Disambiguate messy place names in python (preferably on local machine)

You could try the Python library geodict. This has datasets you can download and import to a database - you can check the lists to see if they'd work well or not with your data. It works in two steps:

  1. Extracting names
  2. Matching names to a location in the lists

More details (and another online option in the comments) here.


I assume your best guess is to use a fuzzy algorithm.

Take your local dictionary of place names and administrative units and compare each word and each comma-separated block of text against this dictionary. Assign a score to each match. You might want to use a normalized search to account for spelling mistakes and have an "ignore list" for words like "live" and "work" and "in". Add the score for administrative units to the score of any smaller unit or place name in your matches that lie within this administrative unit.

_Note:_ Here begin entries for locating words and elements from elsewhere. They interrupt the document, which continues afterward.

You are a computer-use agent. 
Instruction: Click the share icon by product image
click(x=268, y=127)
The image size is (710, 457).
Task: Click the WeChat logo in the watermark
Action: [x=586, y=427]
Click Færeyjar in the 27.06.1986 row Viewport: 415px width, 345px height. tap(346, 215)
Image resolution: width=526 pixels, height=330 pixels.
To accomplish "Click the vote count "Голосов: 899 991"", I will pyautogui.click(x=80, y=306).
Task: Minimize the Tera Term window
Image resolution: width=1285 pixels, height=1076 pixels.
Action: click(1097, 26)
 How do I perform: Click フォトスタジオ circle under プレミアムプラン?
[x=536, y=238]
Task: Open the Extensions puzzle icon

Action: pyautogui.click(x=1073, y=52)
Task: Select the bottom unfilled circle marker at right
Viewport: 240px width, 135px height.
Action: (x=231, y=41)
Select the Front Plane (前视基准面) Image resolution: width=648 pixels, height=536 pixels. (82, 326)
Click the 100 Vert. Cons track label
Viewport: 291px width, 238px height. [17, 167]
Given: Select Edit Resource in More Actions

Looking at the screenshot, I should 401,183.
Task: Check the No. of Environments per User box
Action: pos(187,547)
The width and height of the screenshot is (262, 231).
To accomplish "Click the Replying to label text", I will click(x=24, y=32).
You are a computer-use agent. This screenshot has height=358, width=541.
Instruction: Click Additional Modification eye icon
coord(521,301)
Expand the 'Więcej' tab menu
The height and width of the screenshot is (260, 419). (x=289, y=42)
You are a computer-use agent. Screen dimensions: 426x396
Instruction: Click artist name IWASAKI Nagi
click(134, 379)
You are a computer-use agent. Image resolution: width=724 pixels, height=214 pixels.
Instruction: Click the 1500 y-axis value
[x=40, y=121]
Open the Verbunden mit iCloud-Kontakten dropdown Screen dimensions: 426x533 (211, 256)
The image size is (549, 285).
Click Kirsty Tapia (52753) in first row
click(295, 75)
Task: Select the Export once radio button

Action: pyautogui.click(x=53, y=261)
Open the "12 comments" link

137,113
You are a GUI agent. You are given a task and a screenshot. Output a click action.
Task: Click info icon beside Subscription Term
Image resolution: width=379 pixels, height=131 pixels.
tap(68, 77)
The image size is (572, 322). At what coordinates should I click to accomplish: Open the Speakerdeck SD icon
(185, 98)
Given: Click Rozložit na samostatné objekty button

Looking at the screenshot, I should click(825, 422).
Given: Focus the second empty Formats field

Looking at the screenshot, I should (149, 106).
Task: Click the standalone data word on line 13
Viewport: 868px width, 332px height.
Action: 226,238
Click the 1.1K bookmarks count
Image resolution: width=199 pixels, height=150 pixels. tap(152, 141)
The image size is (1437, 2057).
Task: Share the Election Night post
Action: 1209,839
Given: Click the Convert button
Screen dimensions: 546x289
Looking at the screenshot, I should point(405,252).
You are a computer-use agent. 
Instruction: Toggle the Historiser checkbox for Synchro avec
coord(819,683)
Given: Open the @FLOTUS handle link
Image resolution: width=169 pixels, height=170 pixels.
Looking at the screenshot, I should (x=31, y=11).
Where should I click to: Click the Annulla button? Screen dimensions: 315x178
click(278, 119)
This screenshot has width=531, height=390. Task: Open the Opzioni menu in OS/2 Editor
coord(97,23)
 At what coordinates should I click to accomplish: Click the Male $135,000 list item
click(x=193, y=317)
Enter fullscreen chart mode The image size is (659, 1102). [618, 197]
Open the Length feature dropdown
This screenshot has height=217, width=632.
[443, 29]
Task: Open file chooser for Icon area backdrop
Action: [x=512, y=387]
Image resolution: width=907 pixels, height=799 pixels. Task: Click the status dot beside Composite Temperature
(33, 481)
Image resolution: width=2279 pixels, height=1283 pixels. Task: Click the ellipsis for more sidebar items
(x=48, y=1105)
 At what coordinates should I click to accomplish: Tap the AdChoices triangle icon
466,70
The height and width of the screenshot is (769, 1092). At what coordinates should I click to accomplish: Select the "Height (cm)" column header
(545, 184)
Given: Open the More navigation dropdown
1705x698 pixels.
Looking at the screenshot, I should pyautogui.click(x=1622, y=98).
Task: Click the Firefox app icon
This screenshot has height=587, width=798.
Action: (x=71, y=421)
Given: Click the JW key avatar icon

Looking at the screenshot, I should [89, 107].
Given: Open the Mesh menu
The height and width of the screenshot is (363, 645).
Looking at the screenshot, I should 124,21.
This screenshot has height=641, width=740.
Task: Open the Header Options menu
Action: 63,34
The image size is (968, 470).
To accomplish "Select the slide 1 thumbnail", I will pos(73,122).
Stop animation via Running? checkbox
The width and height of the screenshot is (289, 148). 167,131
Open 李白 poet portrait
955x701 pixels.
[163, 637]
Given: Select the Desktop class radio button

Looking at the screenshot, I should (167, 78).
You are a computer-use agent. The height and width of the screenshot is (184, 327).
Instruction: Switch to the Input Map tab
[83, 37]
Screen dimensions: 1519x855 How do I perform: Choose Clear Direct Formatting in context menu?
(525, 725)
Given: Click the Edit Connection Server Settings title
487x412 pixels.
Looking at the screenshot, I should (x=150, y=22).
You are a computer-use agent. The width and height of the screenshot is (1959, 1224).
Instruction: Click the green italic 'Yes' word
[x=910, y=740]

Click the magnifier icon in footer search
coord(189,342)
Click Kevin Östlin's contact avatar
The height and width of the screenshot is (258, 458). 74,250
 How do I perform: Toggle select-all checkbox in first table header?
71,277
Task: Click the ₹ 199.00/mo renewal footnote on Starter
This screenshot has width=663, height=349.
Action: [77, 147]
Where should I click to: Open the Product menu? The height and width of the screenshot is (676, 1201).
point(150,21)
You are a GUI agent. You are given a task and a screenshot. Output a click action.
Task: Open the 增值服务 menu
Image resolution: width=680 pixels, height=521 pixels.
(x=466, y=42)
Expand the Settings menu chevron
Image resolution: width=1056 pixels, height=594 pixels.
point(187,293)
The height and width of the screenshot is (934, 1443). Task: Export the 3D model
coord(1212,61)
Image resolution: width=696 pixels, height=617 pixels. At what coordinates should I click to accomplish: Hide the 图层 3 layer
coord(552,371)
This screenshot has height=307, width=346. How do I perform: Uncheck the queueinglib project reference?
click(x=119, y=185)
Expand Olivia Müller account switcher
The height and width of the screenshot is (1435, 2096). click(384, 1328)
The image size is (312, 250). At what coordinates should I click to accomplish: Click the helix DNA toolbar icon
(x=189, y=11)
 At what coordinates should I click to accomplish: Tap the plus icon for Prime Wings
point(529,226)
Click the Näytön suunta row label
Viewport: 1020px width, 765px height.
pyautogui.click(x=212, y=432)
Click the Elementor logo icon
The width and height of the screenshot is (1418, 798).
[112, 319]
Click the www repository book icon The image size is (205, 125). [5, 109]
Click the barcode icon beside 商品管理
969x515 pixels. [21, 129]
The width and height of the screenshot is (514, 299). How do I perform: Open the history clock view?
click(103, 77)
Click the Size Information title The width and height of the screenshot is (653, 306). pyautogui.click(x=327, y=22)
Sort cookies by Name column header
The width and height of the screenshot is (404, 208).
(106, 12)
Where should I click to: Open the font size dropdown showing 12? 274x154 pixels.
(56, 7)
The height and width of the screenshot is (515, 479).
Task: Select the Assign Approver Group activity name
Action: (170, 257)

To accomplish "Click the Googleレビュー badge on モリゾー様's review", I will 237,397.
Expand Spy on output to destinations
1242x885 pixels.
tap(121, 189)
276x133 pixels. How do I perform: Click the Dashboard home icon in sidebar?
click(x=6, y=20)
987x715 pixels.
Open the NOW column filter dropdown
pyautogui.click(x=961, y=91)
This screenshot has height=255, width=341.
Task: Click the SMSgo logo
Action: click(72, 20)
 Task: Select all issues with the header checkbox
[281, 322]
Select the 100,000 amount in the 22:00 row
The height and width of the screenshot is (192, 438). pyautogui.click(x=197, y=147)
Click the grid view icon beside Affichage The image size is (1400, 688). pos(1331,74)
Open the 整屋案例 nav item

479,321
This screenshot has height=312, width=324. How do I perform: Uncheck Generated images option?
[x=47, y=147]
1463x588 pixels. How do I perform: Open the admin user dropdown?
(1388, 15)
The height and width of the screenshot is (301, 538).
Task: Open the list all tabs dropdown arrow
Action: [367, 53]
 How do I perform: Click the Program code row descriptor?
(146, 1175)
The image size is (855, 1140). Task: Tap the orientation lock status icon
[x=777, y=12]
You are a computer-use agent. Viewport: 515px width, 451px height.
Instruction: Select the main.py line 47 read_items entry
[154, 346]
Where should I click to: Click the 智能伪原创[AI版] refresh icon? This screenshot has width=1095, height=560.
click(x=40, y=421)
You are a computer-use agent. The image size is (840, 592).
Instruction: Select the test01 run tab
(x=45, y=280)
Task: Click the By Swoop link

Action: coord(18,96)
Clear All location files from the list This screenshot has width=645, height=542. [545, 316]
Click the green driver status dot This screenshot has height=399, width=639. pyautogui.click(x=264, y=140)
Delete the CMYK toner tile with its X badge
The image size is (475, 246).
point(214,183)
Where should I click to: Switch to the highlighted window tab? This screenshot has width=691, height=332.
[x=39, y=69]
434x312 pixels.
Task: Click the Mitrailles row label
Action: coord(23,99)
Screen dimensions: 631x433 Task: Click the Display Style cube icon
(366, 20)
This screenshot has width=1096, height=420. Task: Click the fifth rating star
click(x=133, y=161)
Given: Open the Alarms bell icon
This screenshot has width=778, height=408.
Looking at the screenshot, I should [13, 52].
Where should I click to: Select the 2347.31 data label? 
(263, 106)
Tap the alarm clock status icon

Tune the scoring function with your results until you are happy. Take the best scoring match.

e.g.: Roma, Italy 
Roma matches 8 places (score according to size)
Roma matches 23 more places with normalization (lower score according to size)
Italy matches 4 places + 2 administrative units (COUNTRY, DISTRICT) (score acconding to size)
Italy matches 14 more places and units with normalization (lower score according to size)
One of the Romas lies in one of your units. -> combine scores

If you tuning is good, you will have given most points to the capital of Italy.